* What is required *
The answer must be the full listing, word for word, with no pictures in it.

─── Exercise data ───

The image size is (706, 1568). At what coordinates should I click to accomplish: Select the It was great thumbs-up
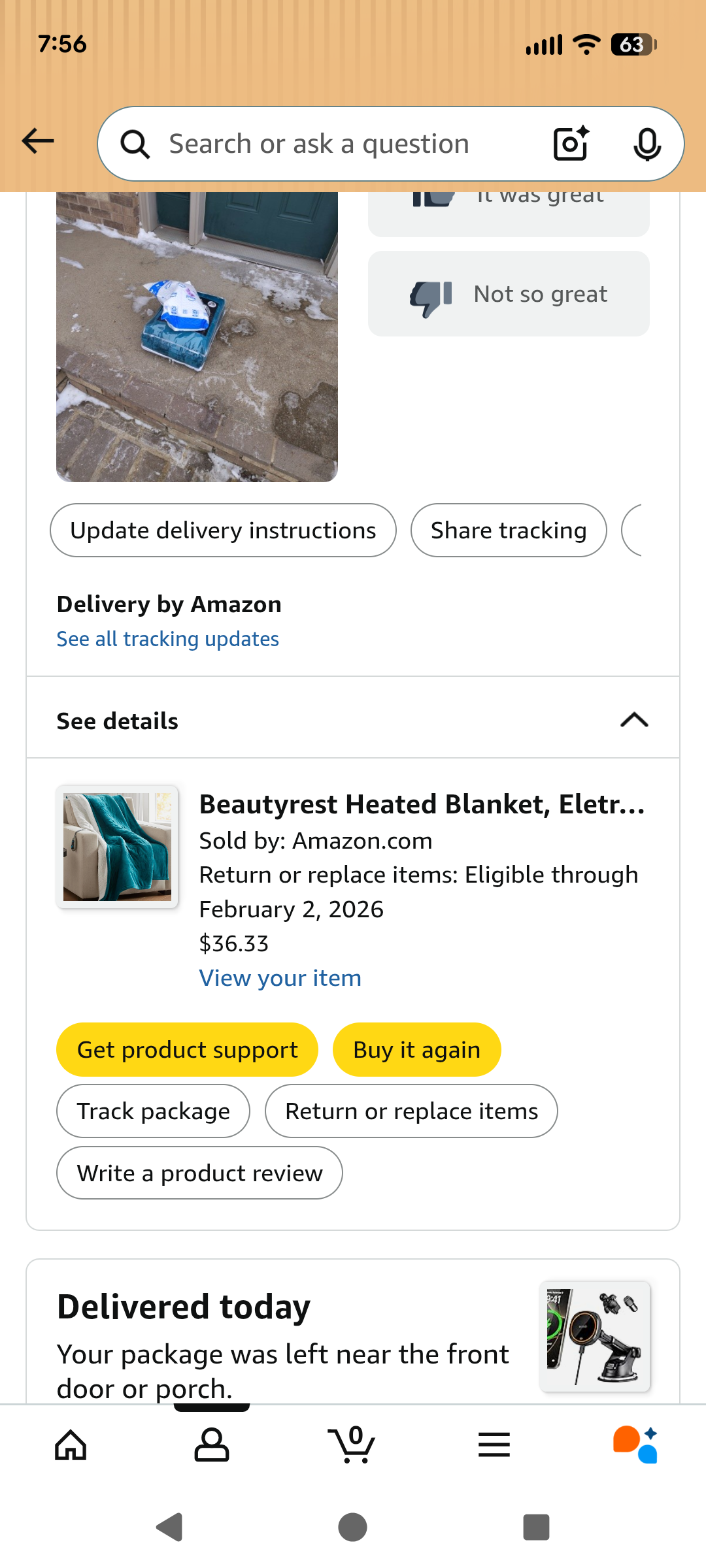click(x=509, y=213)
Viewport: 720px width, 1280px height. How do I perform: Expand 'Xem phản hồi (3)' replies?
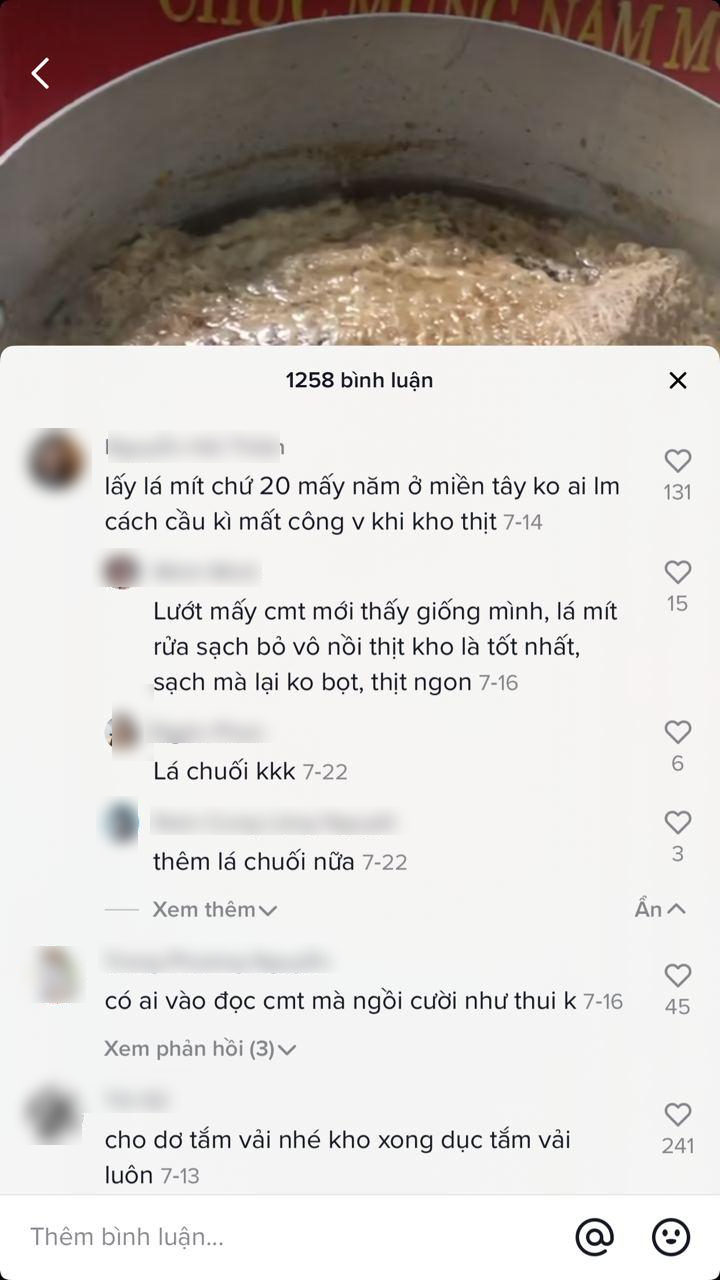pos(200,1049)
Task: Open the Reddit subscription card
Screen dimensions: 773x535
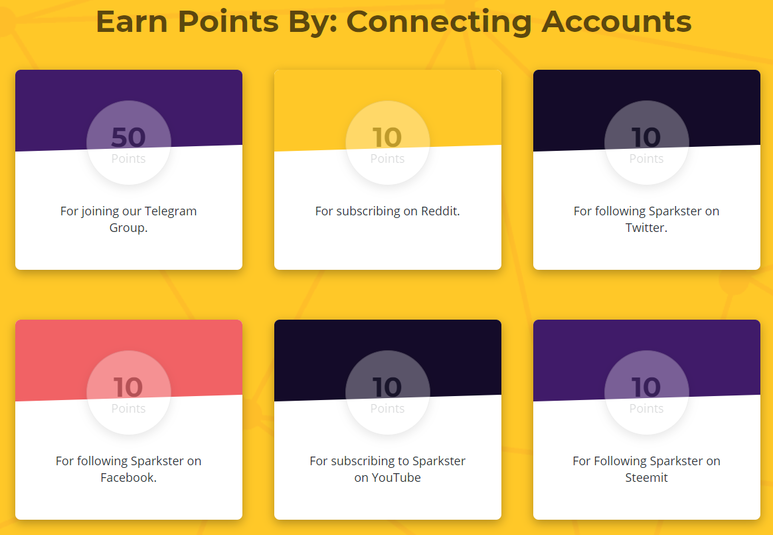Action: (x=387, y=170)
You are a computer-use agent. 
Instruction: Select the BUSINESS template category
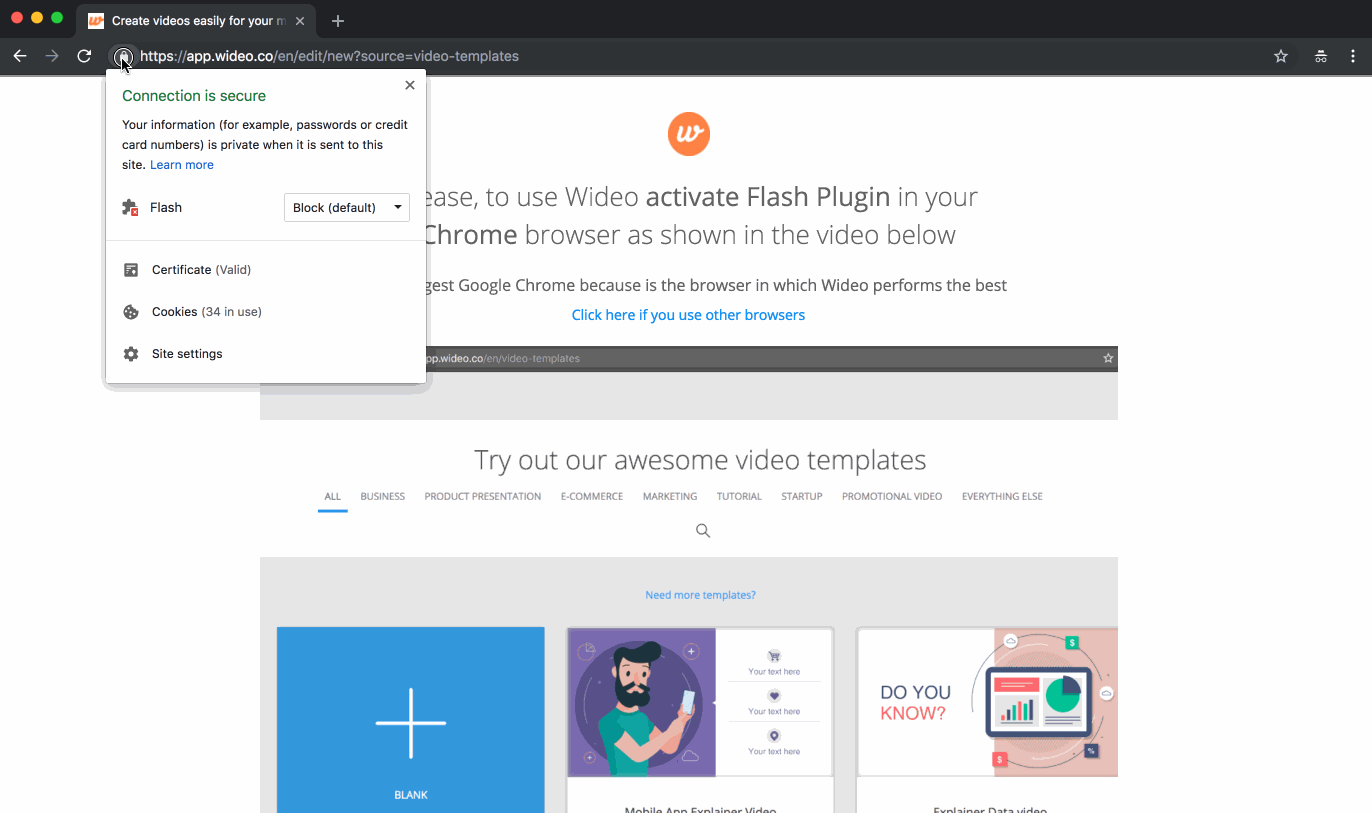[383, 496]
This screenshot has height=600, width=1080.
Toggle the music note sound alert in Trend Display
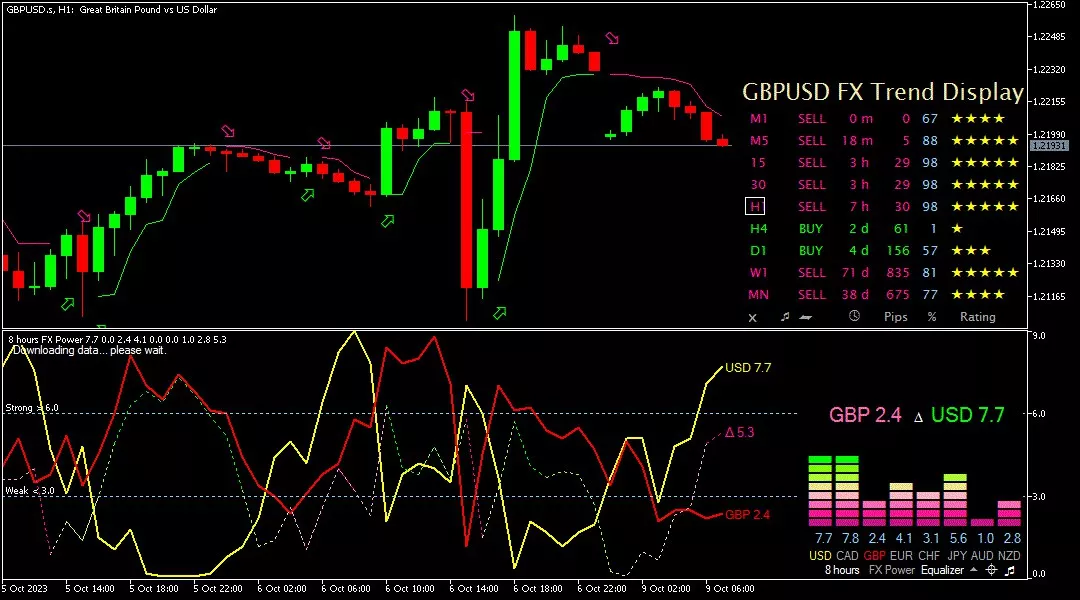click(785, 317)
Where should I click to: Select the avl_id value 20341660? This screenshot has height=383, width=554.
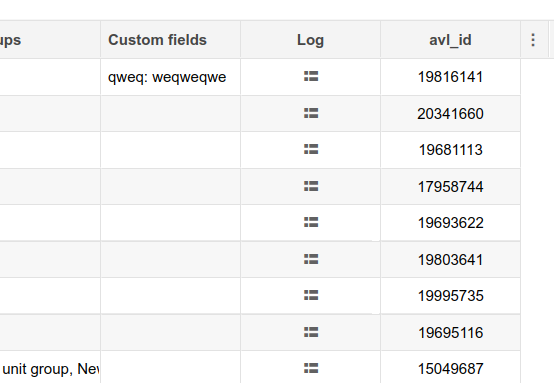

───

* Written solution *
The image size is (706, 1568). At what coordinates should I click to accomplish: Select the It was great thumbs-up
click(x=509, y=213)
Viewport: 720px width, 1280px height. How do I perform: Expand 'Xem phản hồi (3)' replies?
pos(200,1049)
Task: Open the Reddit subscription card
Screen dimensions: 773x535
Action: (x=387, y=170)
You are a computer-use agent. 
Instruction: Select the BUSINESS template category
[383, 496]
This screenshot has height=600, width=1080.
Toggle the music note sound alert in Trend Display
click(785, 317)
Where should I click to: Select the avl_id value 20341660? This screenshot has height=383, width=554.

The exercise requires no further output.